Needle is a novel that starts off quite interesting and becomes marginally less so by the climax, and there are a few reasons for this. The first is that Astounding, while being the top SF magazine of the day, also had a puritanical streak, with stories being made squeaky clean for publication on the off chance there profanity in the manuscript. While Clement’s novel is deeply concerned with biology, the sexual side of the equation goes unacknowledged, with the result being that any attempt at a Freudian analysis would hit a road block. Because Bob gets to act like a perfectly rational (i.e., too rational) human being and because he and his dad don’t seem to have a strenuous relationship, there’s potential for drama with the latter being host to villain that goes unrealized.
It’s also totally possible that, had even the censors not kept an eye on him, Clement would’ve still gone the totally pragmatic route and put out a novel concerned with the surface mechanics of its scenario but not the very obvious psycho-sexual material at hand. Had this been written by Philip K. Dick or J. G. Ballard, the basic plot beats remaining the same, we would’ve gotten a radically different novel.
Anyway, Bob and the Hunter naturally find an ingenious solution to getting the fugitive to come out of the father’s body and kill him and all is well at the end, with Bob agreeing to keep Hunter as his symbiote since the latter, by his own admission, can’t leave Earth. Killing the fugitive rather than arresting him sounds a bit cruel, but then arresting is not an option when you’re lightyears from home and thus you can’t bring the criminal to any prison belonging to your race. Something I like about the one scene we get of the fugitive talking is that much is implied in his dialogue with the Hunter but there are gaps in their history that are left deliberately unfilled. We knew already that the fugitive is not to be trusted, but it’s only here that we get it from the horse’s mouth, with the fugitive admitting to having betrayed previous hosts for personal gain.
Clement intelligently hints at a whole alien civilization while only letting us see two of its inhabitants, letting us imagine for ourselves what this society of aliens biologically wholly different from humans (they’re technically viruses, going by the definition Clement gives us) might look like. It’s a shame then that he does not care as much about making the human setting come to life, despite the novelty of a tropical SF story from this era.
A Step Farther Out
I would say I was disappointed, but I did have my expectations in check.

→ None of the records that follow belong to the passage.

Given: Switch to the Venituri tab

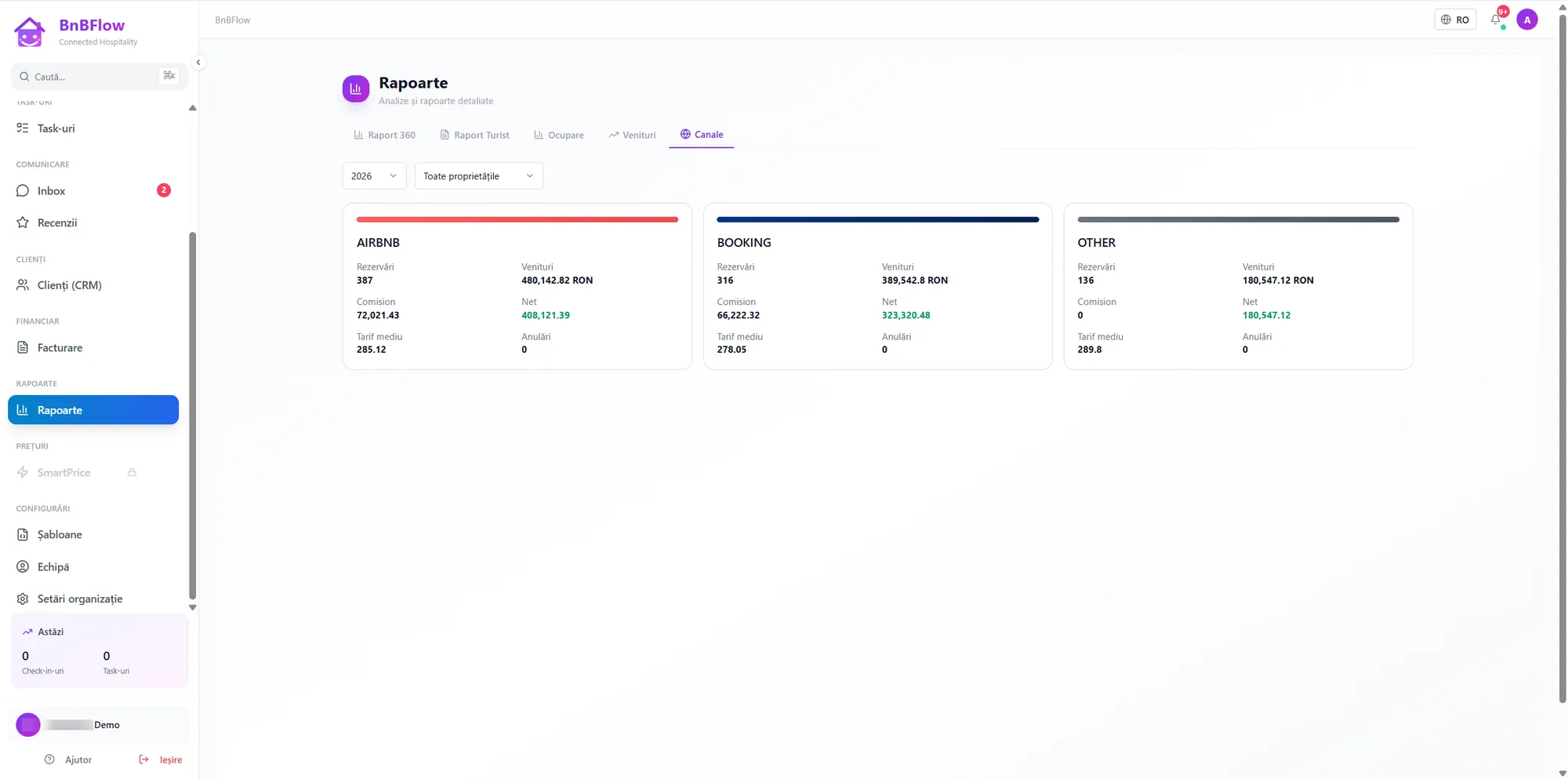Looking at the screenshot, I should [632, 135].
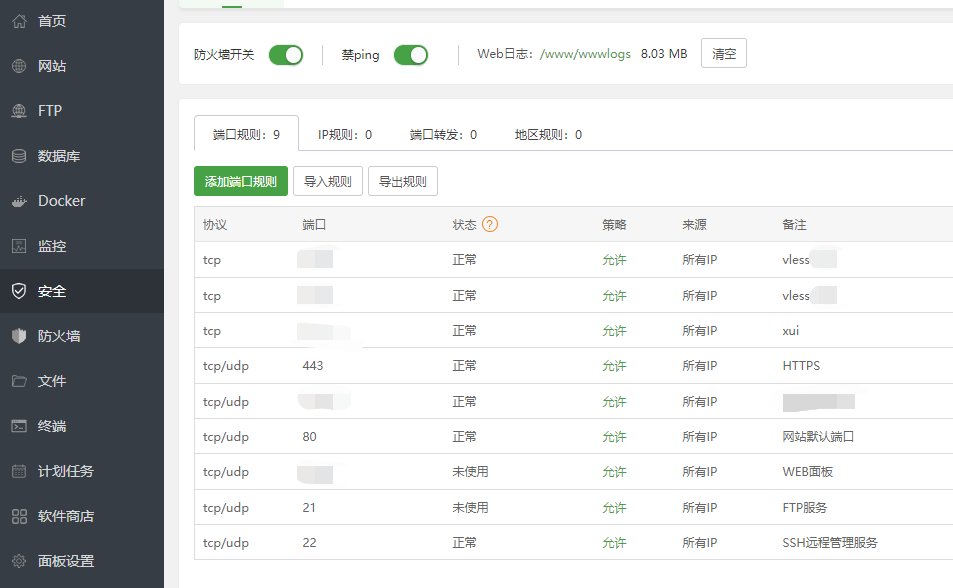Open the Website (网站) globe icon
The height and width of the screenshot is (588, 953).
[19, 66]
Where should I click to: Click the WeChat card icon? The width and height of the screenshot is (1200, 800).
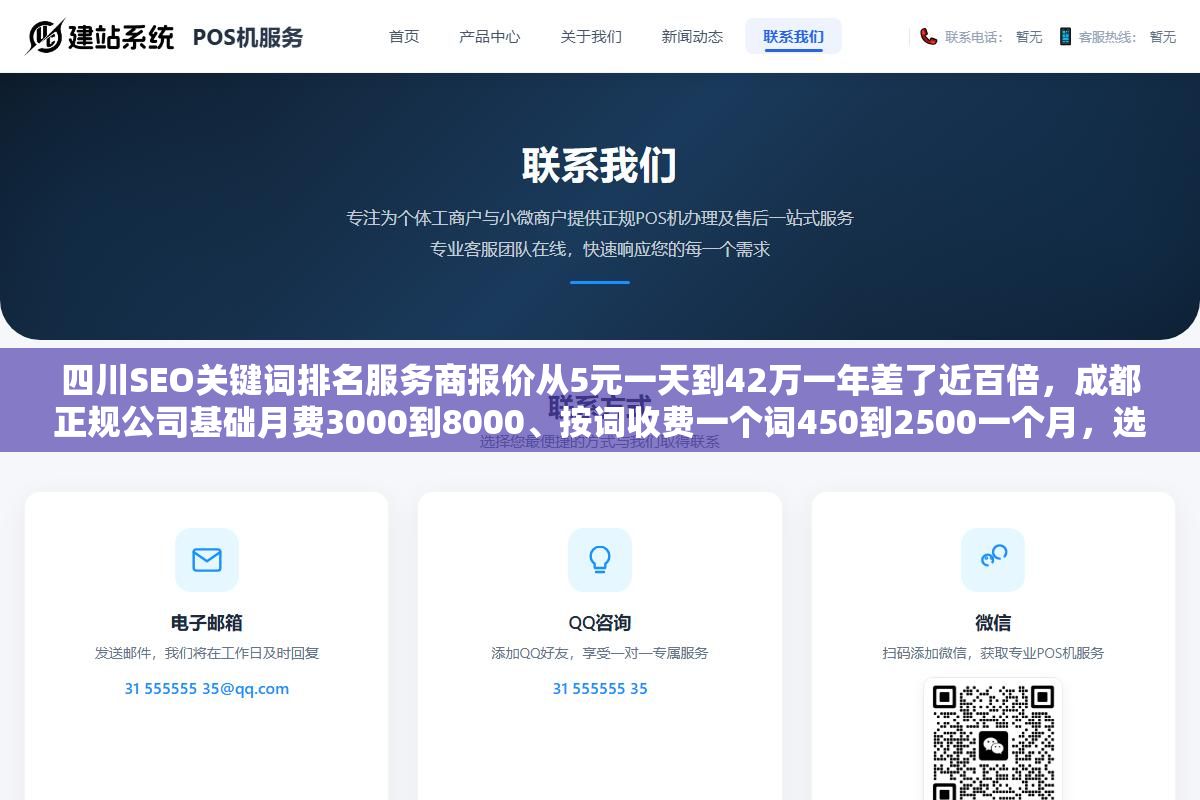coord(993,560)
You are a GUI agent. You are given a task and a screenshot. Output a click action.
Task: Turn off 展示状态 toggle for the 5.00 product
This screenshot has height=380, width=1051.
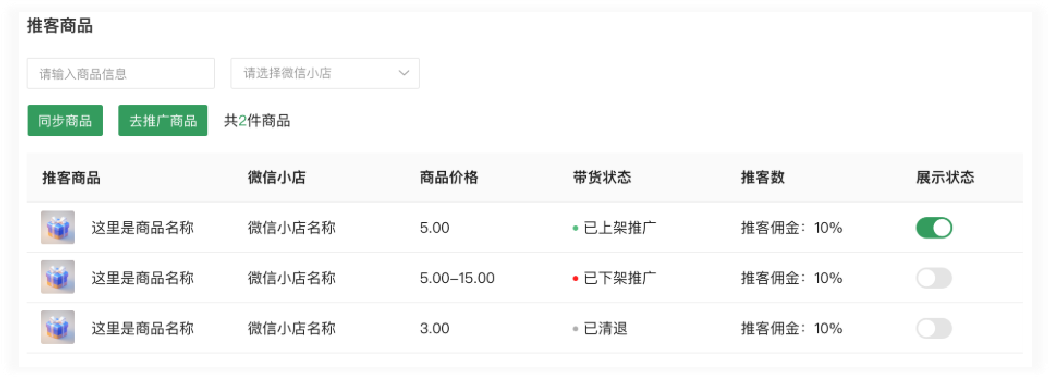[x=934, y=228]
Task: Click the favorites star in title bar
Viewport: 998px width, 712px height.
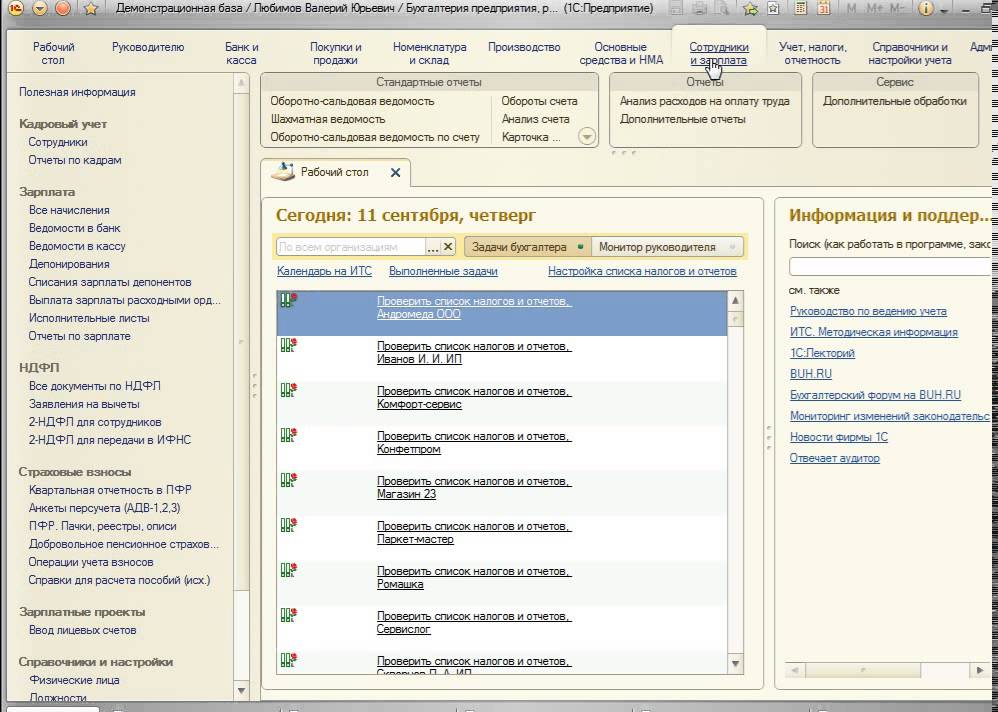Action: coord(90,8)
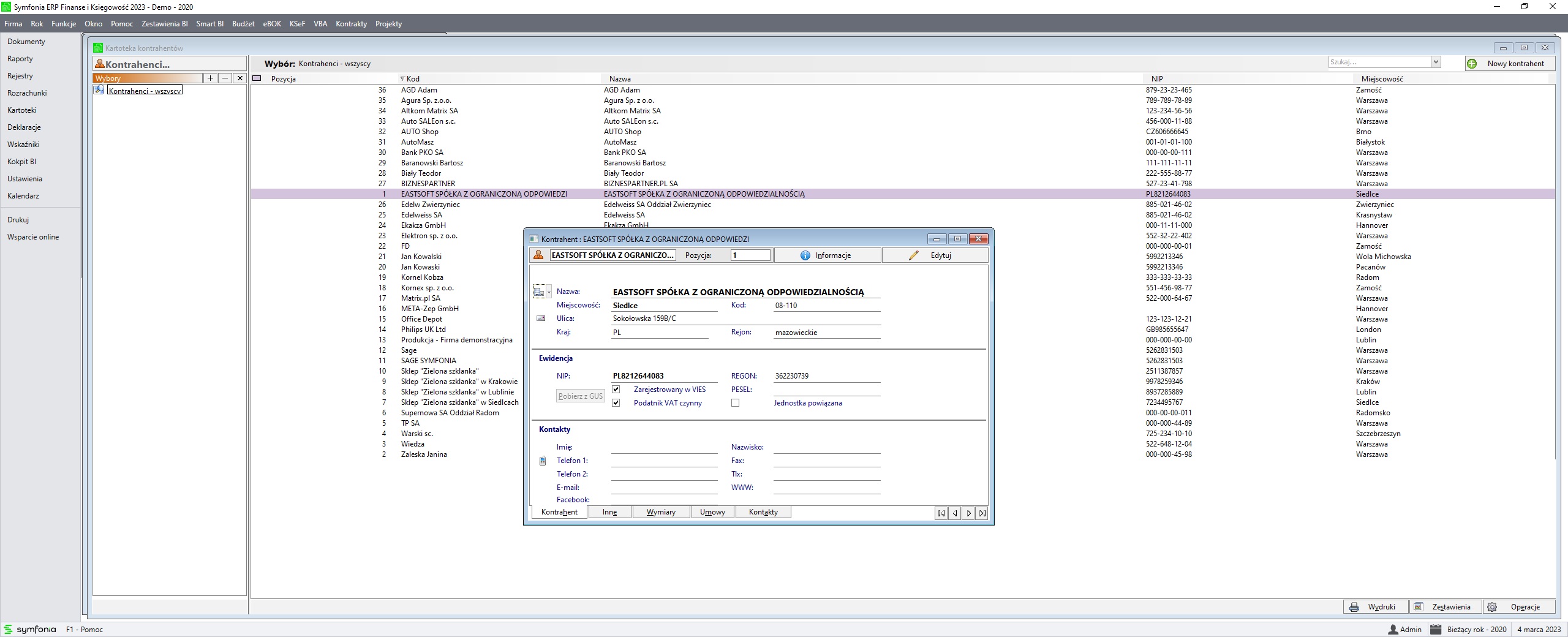The width and height of the screenshot is (1568, 637).
Task: Click the Kod column sort arrow
Action: pyautogui.click(x=402, y=79)
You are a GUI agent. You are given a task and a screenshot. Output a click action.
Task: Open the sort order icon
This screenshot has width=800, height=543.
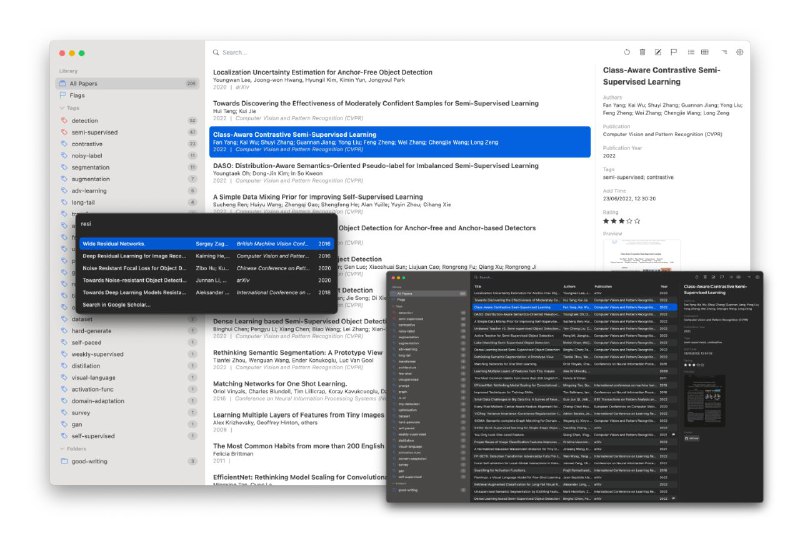(722, 52)
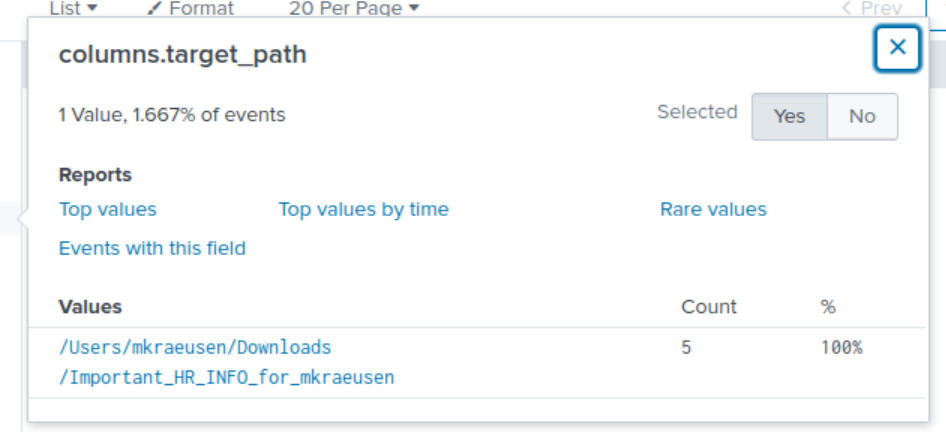Click the Count column header
The height and width of the screenshot is (432, 946).
click(709, 307)
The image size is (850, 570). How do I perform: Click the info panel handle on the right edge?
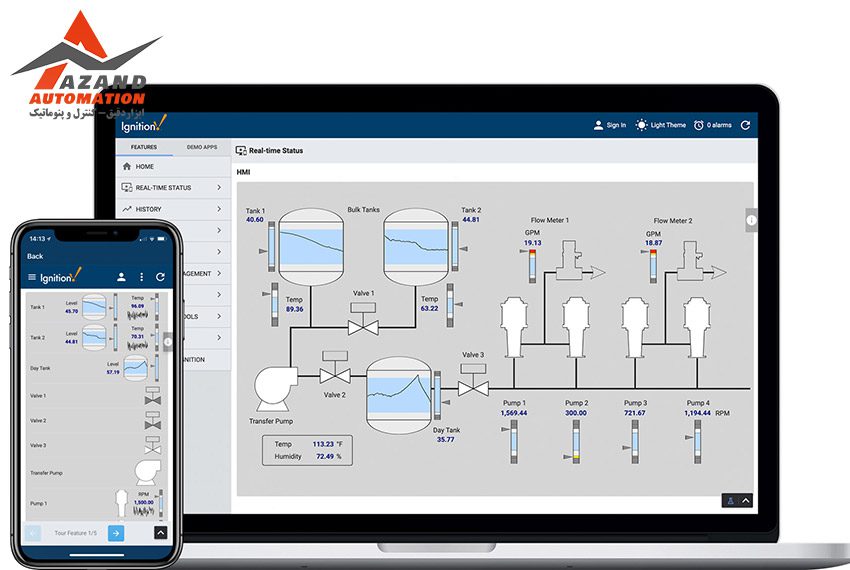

I’m tempted to say that the lack of development with the human characters was due to length, but this is par for the course with Clement: his aliens are always more interesting than his humans. Whereas someone like Philip K. Dick would’ve taken this premise in a darker direction, diving more into psychological intrigue, Clement is content to use the reveal simply as a convenient out for Our Hero™, sadly neglecting how thematically ripe the material is. We still get a curious mashup of cold-blooded science fiction and a detective looking for a malevolent blob that doesn’t wanna be found. I haven’t read too many mysteries in my time, but I tend to find the first half—the setup—more gripping than the payoff, which might just be the nature of the genre. Not that the conclusion to a mystery being a letdown is too big a mark against this short novel or any of its ilk; it’s just that the mystery is often so much better than the mystery being solved.